Shantou Railway Station () is a railway station located in Longhu District, Shantou. It opened on 28 December 1995, situating on the eastern end of Guangzhou–Meizhou–Shantou railway, and later also branching off from Xiamen–Shenzhen railway (currently to Shenzhen North or beyond only).

Basic Information 
Shantou Railway Station locates in Longhu District, which serves citizens in the urban area of Shantou.

It currently manages 36 trains, in which 17 are departure there.

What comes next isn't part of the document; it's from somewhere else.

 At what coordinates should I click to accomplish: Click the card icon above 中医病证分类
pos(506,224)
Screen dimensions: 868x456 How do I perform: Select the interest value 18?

It was originally a station of Guangzhou–Meizhou–Shantou railway, and later connected to Xiamen–Shenzhen railway by a connecting railway line. This line was connected to Meizhou West via the Meizhou-Chaoshan railway in October 2019 providing additional journey options.

Departure Trains 

Please note the above only presents initial train numbers. Train numbers are subject to changes at some intermediate stations.

Connected Lines 
 Guangzhou–Meizhou–Shantou railway
 Xiamen–Shenzhen railway

The station is currently a terminus. However, it will become a through-station with the opening of the Shantou–Shanwei high-speed railway.

The Shantou Connecting Line to Xiamen–Shenzhen Railway 
The Shantou connecting line to Xiamen–Shenzhen railway, is a railway constructed to solve the inconvenience of reaching Chaoshan railway station or Chaoyang railway station, for citizens living in the main city.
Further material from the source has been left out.